Dans un arrêt du 17 mars 2026, la Cour de cassation rejette les pourvois formés contre une décision ayant condamné deux prévenus pour prêt illicite de main-d’œuvre.
En appel, les intéressés avaient été condamnés au paiement d’une amende de 20 000 euros chacun, à une interdiction de gérer pendant trois ans, ainsi qu’à la diffusion de la décision pendant six mois sur un site internet du ministère du Travail.
Ils soutenaient notamment que la peine d’amende n’était pas suffisamment motivée au regard de leurs ressources et charges, en violation des articles 132-1 et 132-20 du Code pénal.

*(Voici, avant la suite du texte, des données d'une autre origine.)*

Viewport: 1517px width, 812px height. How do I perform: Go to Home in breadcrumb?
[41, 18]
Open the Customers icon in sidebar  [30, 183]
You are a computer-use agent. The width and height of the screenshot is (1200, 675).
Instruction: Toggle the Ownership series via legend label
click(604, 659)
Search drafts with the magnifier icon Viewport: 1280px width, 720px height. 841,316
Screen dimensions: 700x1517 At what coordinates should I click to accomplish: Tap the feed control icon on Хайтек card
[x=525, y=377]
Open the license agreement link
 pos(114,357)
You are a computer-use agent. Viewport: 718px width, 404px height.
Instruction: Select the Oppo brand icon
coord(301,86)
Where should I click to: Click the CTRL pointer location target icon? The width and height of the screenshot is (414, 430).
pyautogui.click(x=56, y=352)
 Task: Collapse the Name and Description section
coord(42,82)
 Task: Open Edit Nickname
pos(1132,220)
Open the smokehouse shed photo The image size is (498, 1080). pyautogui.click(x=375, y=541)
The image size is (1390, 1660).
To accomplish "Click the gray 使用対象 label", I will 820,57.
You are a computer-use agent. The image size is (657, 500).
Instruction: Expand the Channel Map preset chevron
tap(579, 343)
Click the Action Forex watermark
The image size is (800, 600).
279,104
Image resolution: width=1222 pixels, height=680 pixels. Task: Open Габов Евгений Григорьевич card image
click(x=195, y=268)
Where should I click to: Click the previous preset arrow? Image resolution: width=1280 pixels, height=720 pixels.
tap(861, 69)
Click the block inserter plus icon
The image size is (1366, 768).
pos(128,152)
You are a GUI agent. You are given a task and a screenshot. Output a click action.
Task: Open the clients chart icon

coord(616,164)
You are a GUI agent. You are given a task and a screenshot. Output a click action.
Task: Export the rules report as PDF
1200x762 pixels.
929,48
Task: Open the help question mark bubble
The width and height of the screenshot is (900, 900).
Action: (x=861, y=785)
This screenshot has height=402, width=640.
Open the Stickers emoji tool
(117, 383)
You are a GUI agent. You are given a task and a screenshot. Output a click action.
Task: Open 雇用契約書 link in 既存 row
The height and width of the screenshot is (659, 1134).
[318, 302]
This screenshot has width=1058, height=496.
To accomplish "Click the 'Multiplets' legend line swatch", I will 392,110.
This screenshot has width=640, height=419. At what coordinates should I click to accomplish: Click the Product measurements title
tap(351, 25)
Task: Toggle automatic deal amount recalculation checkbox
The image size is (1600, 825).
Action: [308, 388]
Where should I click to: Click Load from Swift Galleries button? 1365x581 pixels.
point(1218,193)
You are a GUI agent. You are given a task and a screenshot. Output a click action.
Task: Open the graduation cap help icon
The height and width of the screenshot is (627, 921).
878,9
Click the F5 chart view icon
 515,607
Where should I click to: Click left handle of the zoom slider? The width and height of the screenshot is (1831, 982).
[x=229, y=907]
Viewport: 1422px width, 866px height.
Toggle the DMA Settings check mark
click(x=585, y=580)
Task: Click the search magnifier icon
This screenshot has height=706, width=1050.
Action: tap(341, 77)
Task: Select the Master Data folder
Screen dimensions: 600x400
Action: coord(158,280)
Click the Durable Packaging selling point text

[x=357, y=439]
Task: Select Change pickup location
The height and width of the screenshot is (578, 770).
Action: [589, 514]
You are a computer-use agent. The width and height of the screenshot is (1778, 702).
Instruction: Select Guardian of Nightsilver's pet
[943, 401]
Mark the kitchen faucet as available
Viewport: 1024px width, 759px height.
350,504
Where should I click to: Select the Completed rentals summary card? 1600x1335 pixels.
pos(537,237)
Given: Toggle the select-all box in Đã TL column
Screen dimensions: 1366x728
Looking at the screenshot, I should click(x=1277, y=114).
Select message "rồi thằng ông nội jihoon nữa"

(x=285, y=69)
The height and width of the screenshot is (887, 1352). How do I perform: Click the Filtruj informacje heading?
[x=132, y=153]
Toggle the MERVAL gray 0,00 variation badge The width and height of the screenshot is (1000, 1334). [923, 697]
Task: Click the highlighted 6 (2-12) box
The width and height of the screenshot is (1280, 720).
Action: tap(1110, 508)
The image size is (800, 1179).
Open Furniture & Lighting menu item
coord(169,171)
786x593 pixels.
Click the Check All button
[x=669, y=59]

La Cour de cassation écarte ce grief : les juges d’appel ayant réduit le montant de l’amende et les prévenus n’ayant pas invoqué son caractère disproportionné ni fourni d’éléments complémentaires, aucune motivation spécifique n’était requise.
La Cour de cassation valide néanmoins la décision d’appel, en rappelant que l’article L.8243-1 du Code du travail autorise expressément la diffusion de la condamnation pour une durée pouvant aller jusqu’à deux ans.
Les pourvois sont donc rejetés, et l’ensemble des sanctions prononcées sont confirmées.